Talal AH, Venuto CS, Younis I et al.
Division of Gastroenterology, Hepatology, and Nutrition, Department of Medicine, University at Buffalo, Buffalo, NY, USA.
Clinical pharmacology in drug development. Mar 2017.
Although the liver is the primary site of metabolism and biliary excretion for many medications, data are limited on the liver’s pharmacokinetic abilities in cirrhosis. Cirrhosis develops through collagen deposition, eventually culminating in end-stage liver disease that compromises hepatic drug metabolism. Consequently, the US Food and Drug Administration (FDA) recommends evaluating the pharmacokinetics of medications in subjects with hepatic impairment if hepatic metabolism constitutes more than 20% of their elimination or if they have a narrow therapeutic range.
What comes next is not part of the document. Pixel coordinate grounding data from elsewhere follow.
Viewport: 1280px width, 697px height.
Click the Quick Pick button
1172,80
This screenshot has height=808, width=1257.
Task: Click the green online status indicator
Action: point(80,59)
A variety of noninvasive indices and radiologic procedures can be employed to assess hepatic drug metabolism and excretion. The Child-Pugh score is the most commonly used scale for assessing hepatic impairment among drugs submitted for US FDA approval. The score, originally developed to guide operative mortality in patients undergoing hepatic resection, has not been modified since its inception 5 decades ago. Furthermore, the score was not originally intended to be a guide for potential dose modification in patients with hepatic impairment. These reasons, in combination with the availability of a variety of new imaging modalities and an enhanced understanding of hepatic biology, should foster the development of novel methods to assess the effect of hepatic impairment on liver drug metabolism.